Nous avons connu des enseignants pénétrés de la beauté des œuvres au programme, et qui, par leur sensibilité, leur finesse d'esprit, leur culture, savaient communiquer leur ferveur aux meilleurs de la classe. Vous aurais-je connu, admiré, sans l'un de ces professeurs dont la vocation est d'être éveilleur, intercesseur ?
Or vint l'époque où les sciences humaines s'imposèrent au monde pensant ; où les linguistes parlèrent haut et fort ; où le structuralisme régenta toute activité intellectuelle.
Des directives furent donc données aux pédagogues, pour considérer l'œuvre littéraire comme matière à … dissection, ce qui excluait toute intrusion d'une sensibilité tenue pour subjective, le lyrisme n'étant plus de mise.
Et c'est ainsi qu'à apposer, sur un texte littéraire, une grille sociologique, psychanalytique, politique, phénoménologique …, à occuper l'heure de cours à la recherche des connotations, dénotations, diachronies, et synchronies, transtextualités et réseaux sémantiques, à délimiter le champ lexical et à dénombrer les « actants», on détourna des générations d'élèves, d'étudiants, de l'art littéraire ; le « plaisir » du texte étant celui de la dissection et s'achevant en autopsie.
Vint donc le temps où tout fut officiellement déclaré « culturel », l'article de journal méritant les mêmes égards qu'une page de Balzac : ceux des thanatopracteurs. Ce qui fit l'affaire d'universitaires aussi doués de sens littéraire que la table où j'écris ; de chercheurs et exégètes bien résolus à nous montrer leur savoir de techniciens de la littérature.
Il est donc à craindre que soit bientôt interrompue la chaîne des ferveurs qui, de siècle en siècle, maintenait chez quelques-uns le goût des « humanités », la gratitude que l'honnête homme leur devait, la révérence qui leur était due. À craindre, en bref, que tout se qui relevait du classicisme, ne soit rejeté dans les ténèbres extérieures.
□ □ □ □ □
CONSIGNES ÉCRITES:
[a] D'après le texte sur l'enseignement de la littérature, comment les directives données aux pédagogues demandaient-elles de considérer l'œuvre littéraire ?
[b] Poursuivez le texte sur l'enseignement de la littérature au-delà de sa dernière phrase.

DONNÉES FOURNIES:
□ □ □ □ □
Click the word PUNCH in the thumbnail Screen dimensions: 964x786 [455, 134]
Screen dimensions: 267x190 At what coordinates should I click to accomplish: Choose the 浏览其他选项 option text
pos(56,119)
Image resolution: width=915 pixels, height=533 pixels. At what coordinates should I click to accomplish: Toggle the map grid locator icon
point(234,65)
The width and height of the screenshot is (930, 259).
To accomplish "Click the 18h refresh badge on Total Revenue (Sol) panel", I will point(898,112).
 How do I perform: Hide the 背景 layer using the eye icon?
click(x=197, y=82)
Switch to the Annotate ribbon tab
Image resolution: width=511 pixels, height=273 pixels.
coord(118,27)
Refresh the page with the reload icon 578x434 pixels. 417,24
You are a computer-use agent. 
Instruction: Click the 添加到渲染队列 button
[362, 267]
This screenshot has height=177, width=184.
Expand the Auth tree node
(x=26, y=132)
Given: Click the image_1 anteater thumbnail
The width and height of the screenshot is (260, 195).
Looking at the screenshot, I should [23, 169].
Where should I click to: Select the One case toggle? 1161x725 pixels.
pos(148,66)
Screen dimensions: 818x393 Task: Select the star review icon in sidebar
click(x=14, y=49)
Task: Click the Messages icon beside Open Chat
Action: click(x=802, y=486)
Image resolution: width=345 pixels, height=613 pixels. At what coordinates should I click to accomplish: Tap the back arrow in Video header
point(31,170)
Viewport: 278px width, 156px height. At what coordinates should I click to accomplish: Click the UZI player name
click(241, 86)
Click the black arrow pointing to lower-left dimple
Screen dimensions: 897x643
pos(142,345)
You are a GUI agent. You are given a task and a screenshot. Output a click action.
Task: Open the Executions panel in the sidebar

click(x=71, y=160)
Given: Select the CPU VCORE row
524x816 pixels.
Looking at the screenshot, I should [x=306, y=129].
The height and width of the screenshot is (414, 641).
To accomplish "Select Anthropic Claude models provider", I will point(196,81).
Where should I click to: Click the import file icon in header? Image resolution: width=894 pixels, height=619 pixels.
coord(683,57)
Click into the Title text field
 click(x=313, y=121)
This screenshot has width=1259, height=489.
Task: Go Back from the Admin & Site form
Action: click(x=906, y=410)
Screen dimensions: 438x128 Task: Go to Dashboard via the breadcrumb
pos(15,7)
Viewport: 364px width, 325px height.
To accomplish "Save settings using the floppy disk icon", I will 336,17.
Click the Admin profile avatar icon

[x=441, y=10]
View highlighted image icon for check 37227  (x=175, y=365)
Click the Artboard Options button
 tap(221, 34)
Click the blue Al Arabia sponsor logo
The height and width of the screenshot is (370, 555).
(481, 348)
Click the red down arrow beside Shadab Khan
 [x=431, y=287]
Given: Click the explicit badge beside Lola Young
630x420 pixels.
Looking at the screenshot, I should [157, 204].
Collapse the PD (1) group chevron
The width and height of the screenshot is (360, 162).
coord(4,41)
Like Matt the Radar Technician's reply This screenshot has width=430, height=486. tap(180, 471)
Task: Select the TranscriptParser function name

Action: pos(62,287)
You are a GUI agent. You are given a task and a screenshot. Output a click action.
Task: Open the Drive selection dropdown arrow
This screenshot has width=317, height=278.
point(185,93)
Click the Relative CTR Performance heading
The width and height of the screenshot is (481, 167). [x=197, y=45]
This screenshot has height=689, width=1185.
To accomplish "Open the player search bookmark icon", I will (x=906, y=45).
□ □ □ □ □
LISTE DES RÉPONSES:
[a] Comme matière à dissection.

[b]
Vous aviez « le démon de l'abstraction ». Oserai-je dire ce que j'éprouve, honnête lecteur de bonne volonté, à vous fréquenter assidûment ? Vos vers corsetés, « chargés de chaînes », votre prose si surveillée que pas un mot qui n'y fut élu, pesé avec discernement, s'ils sont régal pour l'esprit – jusqu'à lui faire sentir ses étroites limites –, imposent silence à toute une part du moi. Laquelle s'en trouve offusquée, niée ou du moins ignorée, quand elle eût voulu, elle aussi, trouver matière à s'exprimer, à s'exalter. Telle une essence rare à qui le flacon, supérieurement ouvré, ne permettrait de s'épancher.
Bientôt, mon souffle se tasse, ou l'air me semble se raréfier. Il est vrai que vous nous faîtes vivre dans l'éther ! Il me manque, j'en conviens, d'être de ces intellectuels qui jamais n'ont effleuré une écorce d'arbre, ne se sont pénétrés d'un galet tenu dans la paume ; n'ont jamais respiré que l'air confiné de leur bureau. Ceux-là trouvent leur compte en votre œuvre : vos obscurités, défiant leur esprit, leur permettent d'en remontrer aux gens simples, voire à l'auteur lui-même qui ne se savait si subtil.
Je lis avec bonheur votre Dialogue de l'Arbre. Que de répliques enchantent le dévot que je suis de ce grand Être ! … Que d'images topiques me « donnent à voir ! » Cependant que l'esprit s'émerveille des symboles que vous tirez de votre contemplation, touchant le développement de l'amour, la figure du créateur …
Mais qui, de nos jours, n'éprouverait que ce langage souverain, ne s'interpose entre l'idée, si neuve et juste soit-elle, et les ressources en contention, en exigence, que l'époque a tant amoindries en lui ? Qui, possédant encore ces ressources, n'aurait l'impression, lecture achevée, qu'on le fit vivre un long temps dans l'inhumain ?
N'en déplaise à Mallarmé, la poésie, la littérature, ont besoin, pour se perpétuer, de toucher en nous, outre l'intellect, l'organique. Aussi, un Apollinaire que vous avez ignoré, un Proust que vous avez méconnu, ont-ils plus de chances de trouver demain des cœurs fervents, à supposer qu'il y ait encore des lecteurs, et pas seulement des liseurs. Sumer, Ninive et Babylone étaient de beaux noms. Il se pourrait qu'il en fût de même de Valéry, Gide, Giraudoux …
Autant vous le dire : la pureté, l'absolu, sont des mots qui suscitent à présent la condescendance ; la volonté de perfection est surannée ; la mémoire, méprisée, tombée en friche, rejette le vers comme un corps étranger. Nous n'avons que faire d'images poétiques alors qu'un flux d'images réelles, fixes ou animées, fait de nous un kaléidoscope, ce qui épargne à l'esprit l'effort de la formulation – et rend risibles un été « roche d'air pur », ou la mer, un « toit tranquille où marchent des colombes ».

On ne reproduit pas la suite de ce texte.